Let Me Take You Dancing

Recording Artist: Bryan Adams
Writers: Jim Vallance, Bryan Adams
Date Written: February 1978 / Vancouver Canada
Albums: Single only / originally released November 6, 1978
Awards: 1979 - Procan Award (Performing Rights Organization of Canada)
Sales: approx. 200,000
Charts: #62 - RPM Chart (Canada) / September 8, 1979

Audio-1: - Orignal version (Canadian single)
Audio-2: - John Luongo remix
Audio-3: - John Luongo 12" remix
Bryan Adams: vocal, harmony
Jim Vallance: drums, keyboards, percussion, vibraphone
Wayne Kozak: tenor and baritone sax
Don Clark: trumpet
Backing vocals: Joani Taylor, Nancy Nash?, Rosalyn Keene?
Ray Ayotte: congas

Recorded 1978 at Pinewood Studios by Geoff Turner. Produced by Jim Vallance and Bryan Adams. Additional recording 1979 at Little Mountain Sound (by Roger Monk?). Assisted by Pat Glover and Ron Vermeulen. Produced by John Luongo.

Every once in a while I have a great idea. Unfortunately this photo wasn't one of them!

For promotional purposes early in our songwriting career I thought it would be cool to have a photo with Bryan out front and myself as "the guy in the background". When I look at it now, I appear to be a 10-inch midget!

The photo was taken by Bryan's friend Denise Grant in Vancouver's historic water-front train station, now the "SeaBus" terminal.

"Let Me Take You Dancing" was the first solo recording by Bryan Adams, age 18 (he'd previously been a member of the Canadian group "Sweeney Todd", and had participated in writing and recording their album, "If Wishes Were Horses").

"Let Me Take You Dancing" was written during the first week or two Bryan and I spent together in January/February 1978, and started off as a Robbie King-inspired rag-time piano riff I’d written on my parents' piano during Christmas holidays, 1977.

Bryan helped turn the riff into a song.

In 1978 Bryan hadn't yet "found" his voice. He was still singing in a high, fragile vocal range, a hold-over from his time with "Sweeney Todd", where he'd been expected to emulate former singer Nick Gilder.

It didn't help matters when "Let Me Take You Dancing" was sped up during the re-mix, making Bryan sound like a chipmunk on helium!

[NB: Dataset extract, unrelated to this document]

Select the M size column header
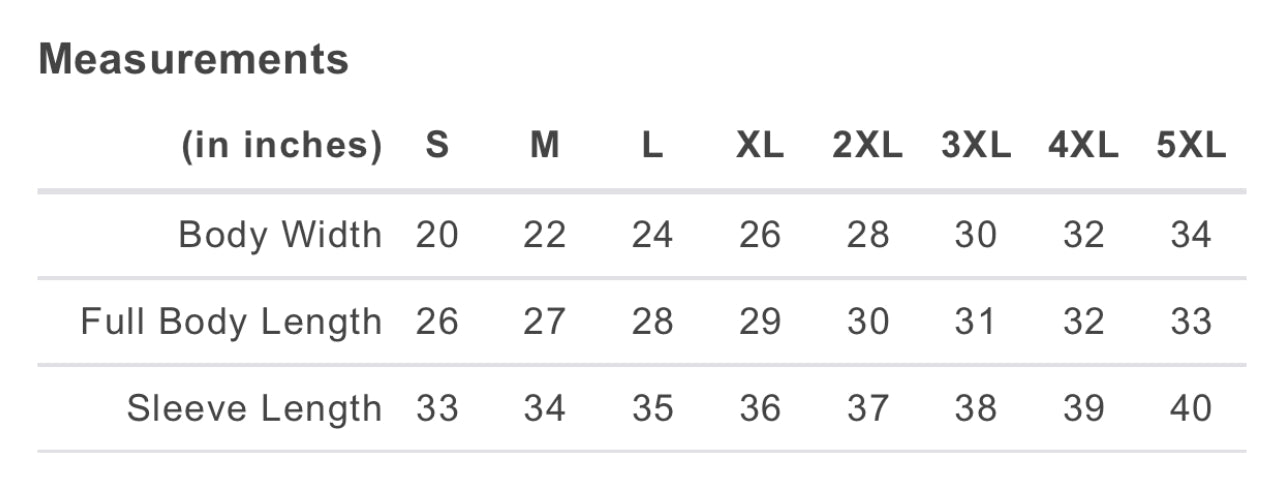This screenshot has width=1284, height=492. coord(544,147)
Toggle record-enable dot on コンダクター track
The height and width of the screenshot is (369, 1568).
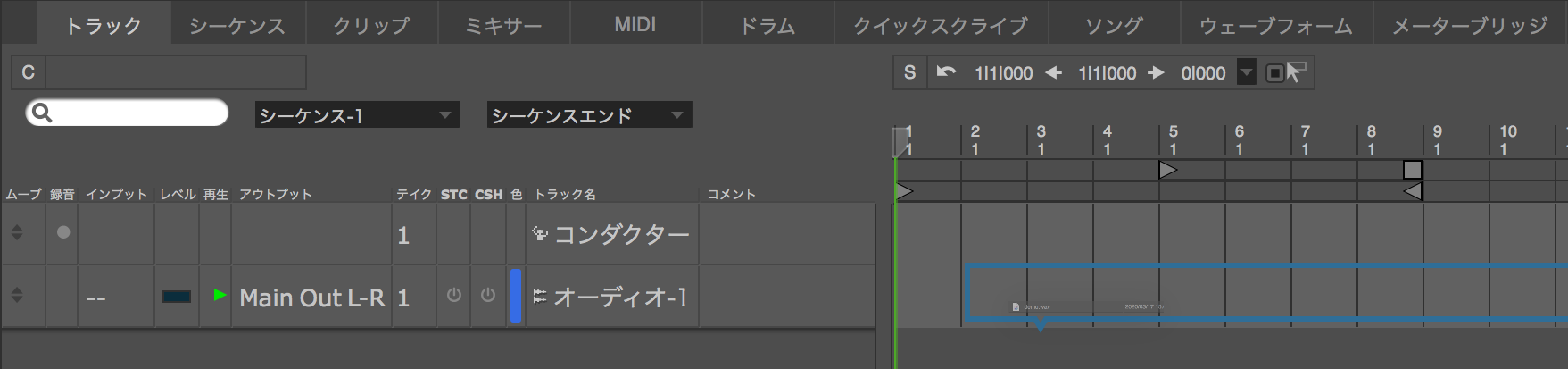pyautogui.click(x=62, y=232)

Nearly 20 years later, in 1997, Howard Stern played "Let Me Take You Dancing" on his radio show, offering $500 to anyone who could name the recording artist. No-one claimed the prize.

Magazine advert for "Let Me Take You Dancing", 1979

The original version of "Let Me Take You Dancing" was recorded by Geoff Turner at Pinewood Studios in Vancouver. I played keyboards, bass and drums, and Bryan sang lead vocal. Joani Taylor and Rosalyn Keene (and possibly Nancy Nash?) provided backing vocals. Wayne Kozak played tenor and baritone sax and Don Clark played trumpet. Don also happened to be Bryan's landlord (Bryan and his mom and his brother Bruce rented a house from Don on Creelman Street, in Vancouver ... now demolished).

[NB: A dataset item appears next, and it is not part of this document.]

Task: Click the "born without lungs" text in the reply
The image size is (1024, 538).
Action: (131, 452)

As I recall, "Let Me Take You Dancing" (in its original form) had already enjoyed some minor radio success as a single in Canada before John Luongo, a respected New York re-mixer, was brought in to add colour to the track and turn it into a "real" disco record for release in the USA.

Luongo flew up to Vancouver where we'd booked an evening at Little Mountain Sound. I don't remember who engineered the session - perhaps Roger Monk or Dave Slagter - however the assistants on the session were Pat Glover and Ron "Obvious" Vermeulen (twenty years later Ron would become the technical manager at Bryan's Warehouse Studios, as well as maintaining Mutt Lange's studio in Switzerland).

Single sleeve, Canada 1978

"Promo" label, Canada 1978

Single sleeve, Holland 1979

12-inch Vinyl, USA 1979

The original version was recorded on a 16-track machine. Luongo needed twenty-four tracks to do the additional recording he had in mind.

This required a transfer. So ... the morning before our session, assistant engineer Pat Glover arranged for two rooms at Little Mountain Studio to be available ... Studio A, with its 16-track Scully recorder, and Studio B with a 24-track Studer.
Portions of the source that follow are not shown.